§ **ABOUT THIS TASK**: Determine how many of the lines below hold the word "screenshot". Give the number and nothing else.

§ **DATA FOR THIS EXERCISE**:

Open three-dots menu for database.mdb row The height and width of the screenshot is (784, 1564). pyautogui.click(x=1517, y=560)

--

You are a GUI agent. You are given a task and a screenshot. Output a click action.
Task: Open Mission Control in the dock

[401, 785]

...

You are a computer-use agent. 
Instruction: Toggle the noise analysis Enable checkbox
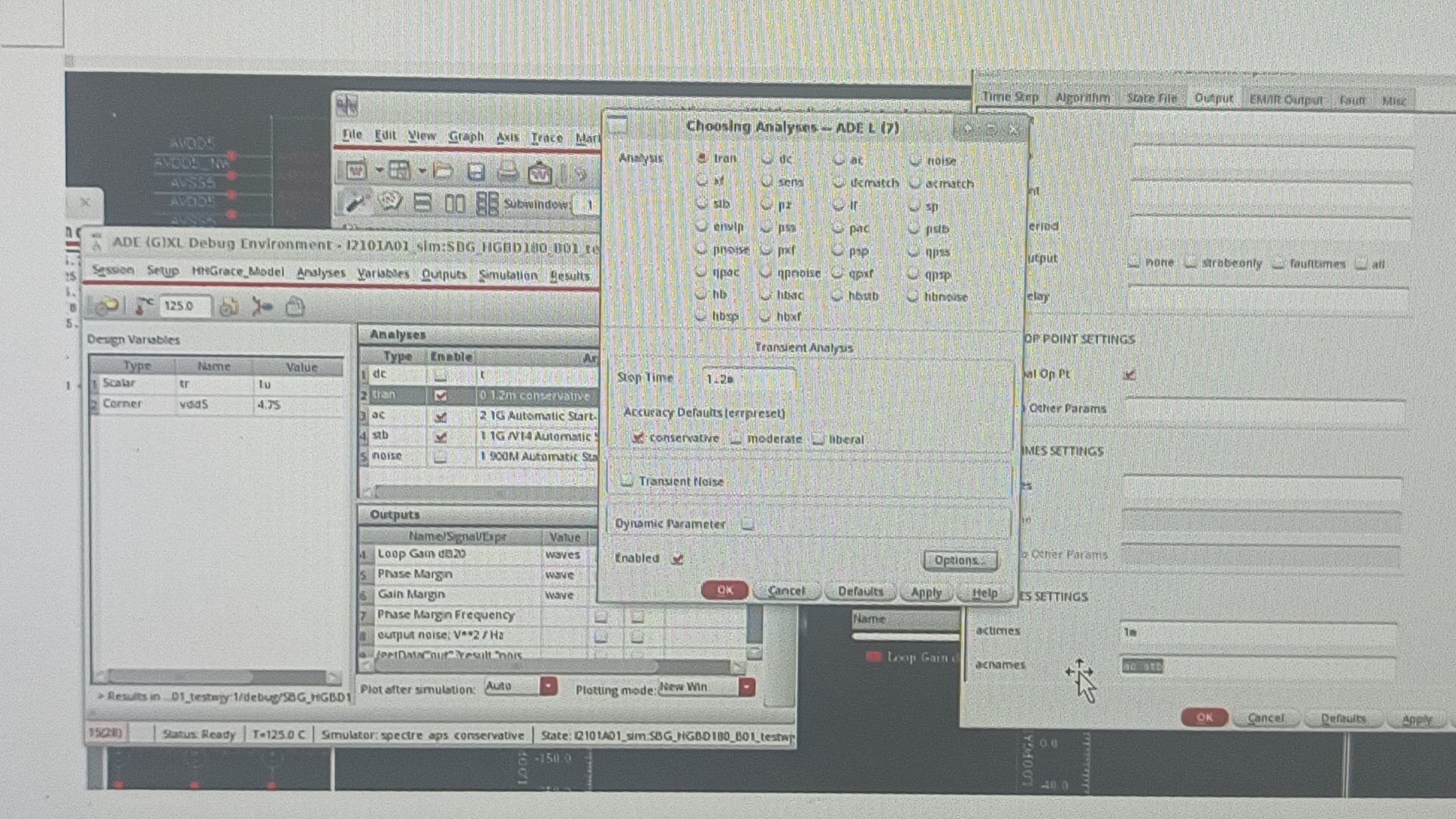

§ **FINAL ANSWER**: 2